++++ Data to examine

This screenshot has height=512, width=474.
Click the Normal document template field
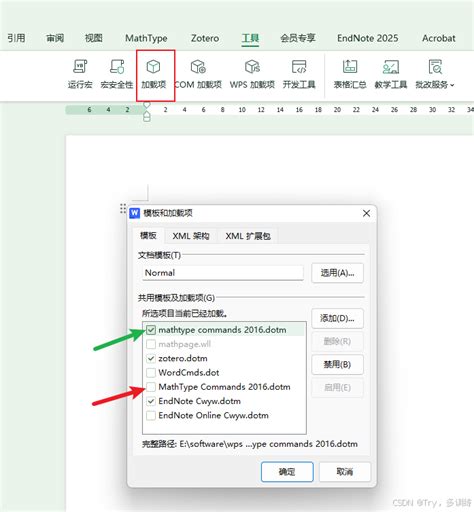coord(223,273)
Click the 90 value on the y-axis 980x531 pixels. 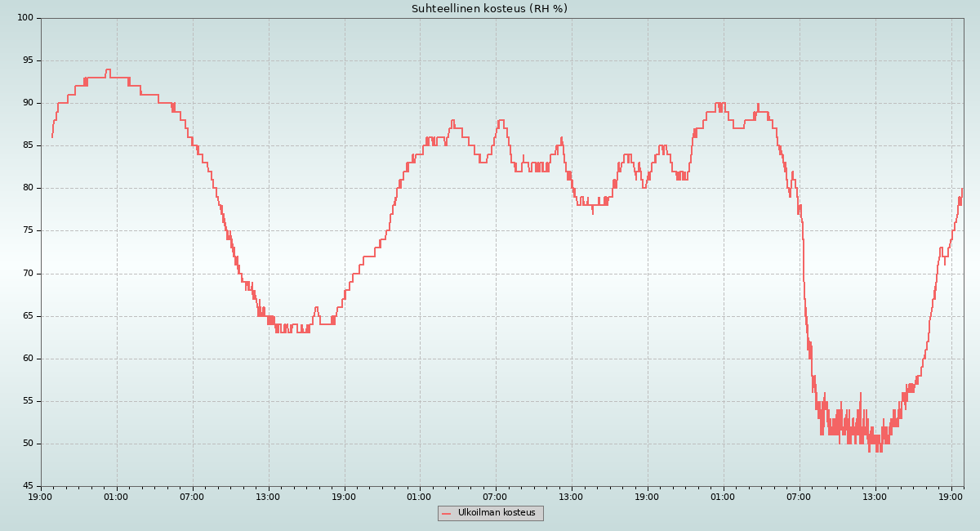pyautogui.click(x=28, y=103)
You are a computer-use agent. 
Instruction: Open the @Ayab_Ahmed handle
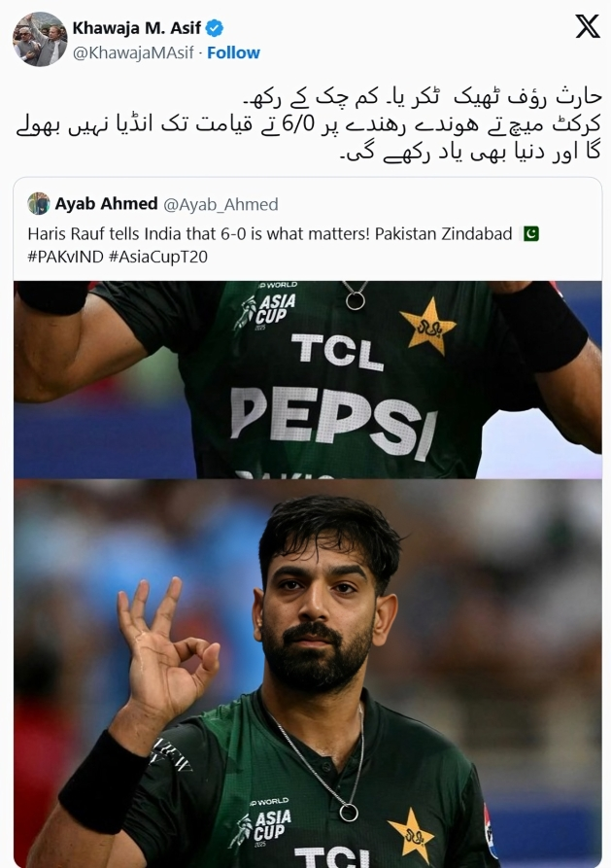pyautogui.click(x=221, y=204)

++++++++
++++ Data to examine

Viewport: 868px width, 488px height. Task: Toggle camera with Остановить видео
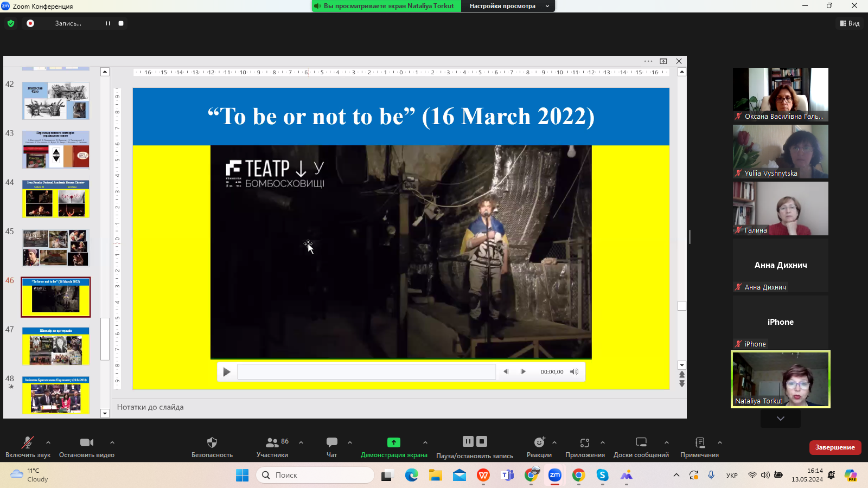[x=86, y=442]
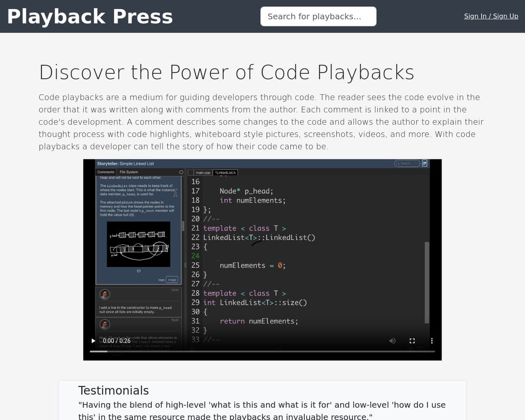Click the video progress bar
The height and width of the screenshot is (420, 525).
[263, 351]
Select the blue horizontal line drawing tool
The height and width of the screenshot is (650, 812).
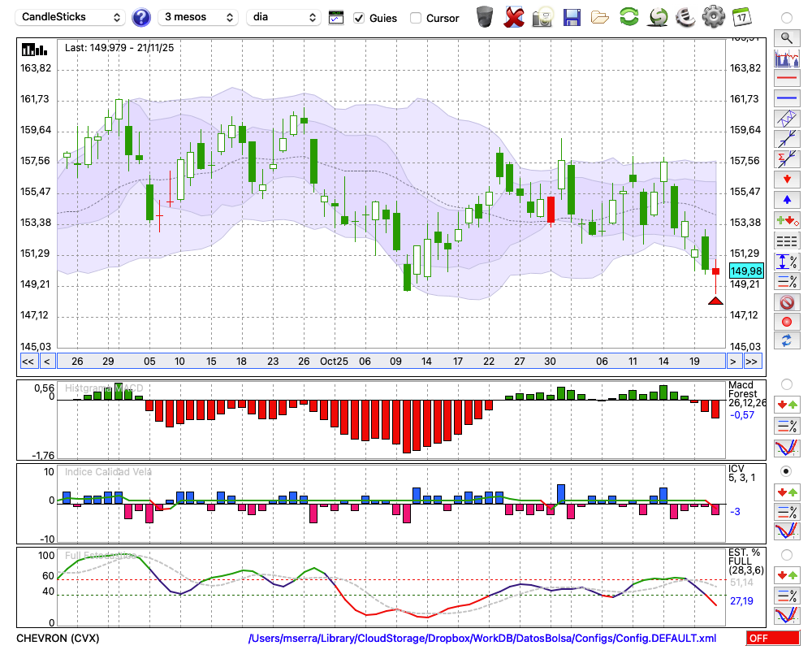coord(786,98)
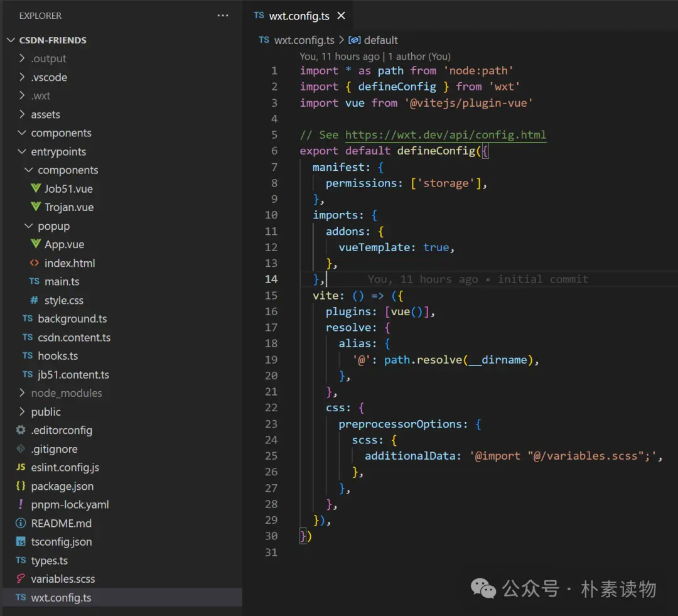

++++++++
++++ Data to examine

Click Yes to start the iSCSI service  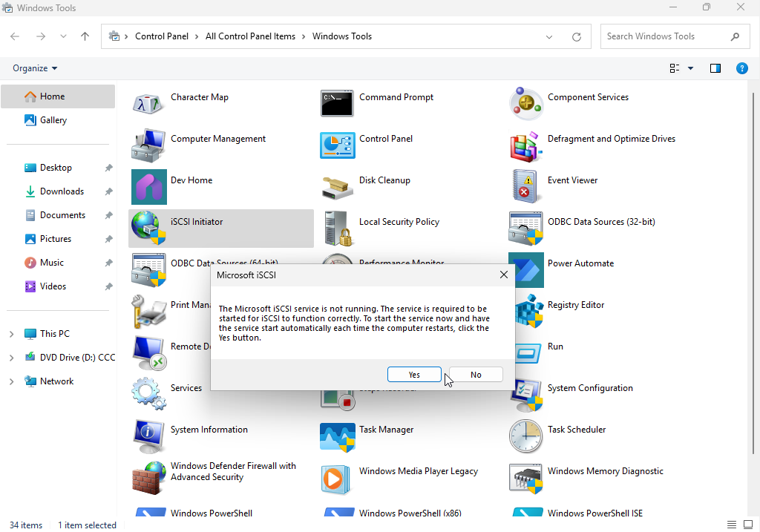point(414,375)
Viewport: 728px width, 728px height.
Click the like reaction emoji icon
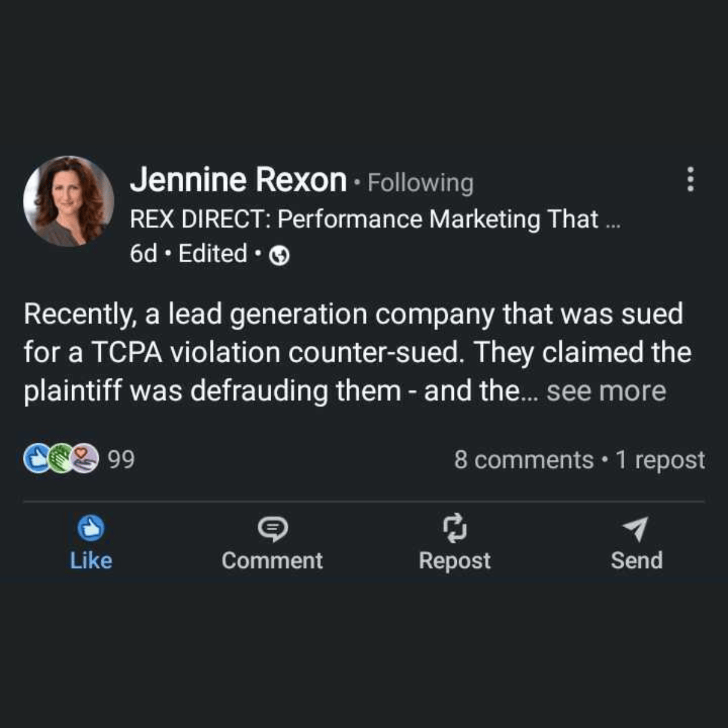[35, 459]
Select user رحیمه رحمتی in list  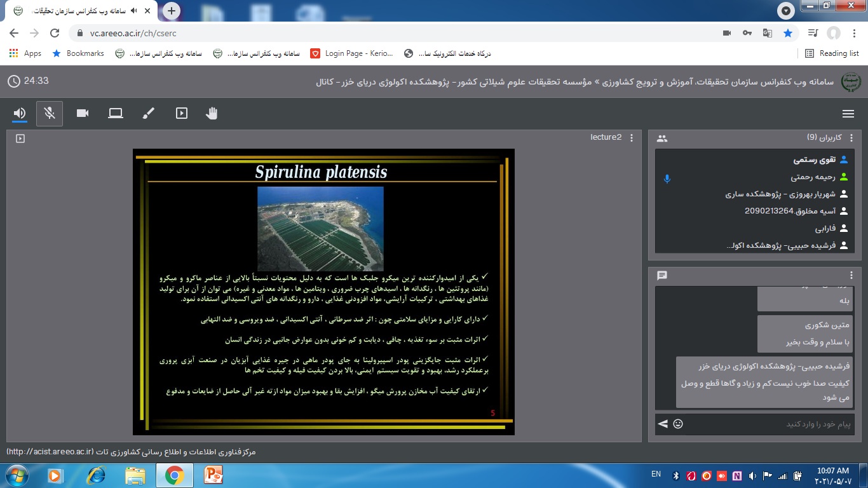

++++++++

▶ [Required action] Output should consist of the lines above from the one with "Viewport: 728px width, 728px height." down to the one with "Select user رحیمه رحمتی in list", exact and without pictures.

▶ [Response]
Viewport: 728px width, 728px height.
Click the like reaction emoji icon
[35, 459]
Select user رحیمه رحمتی in list  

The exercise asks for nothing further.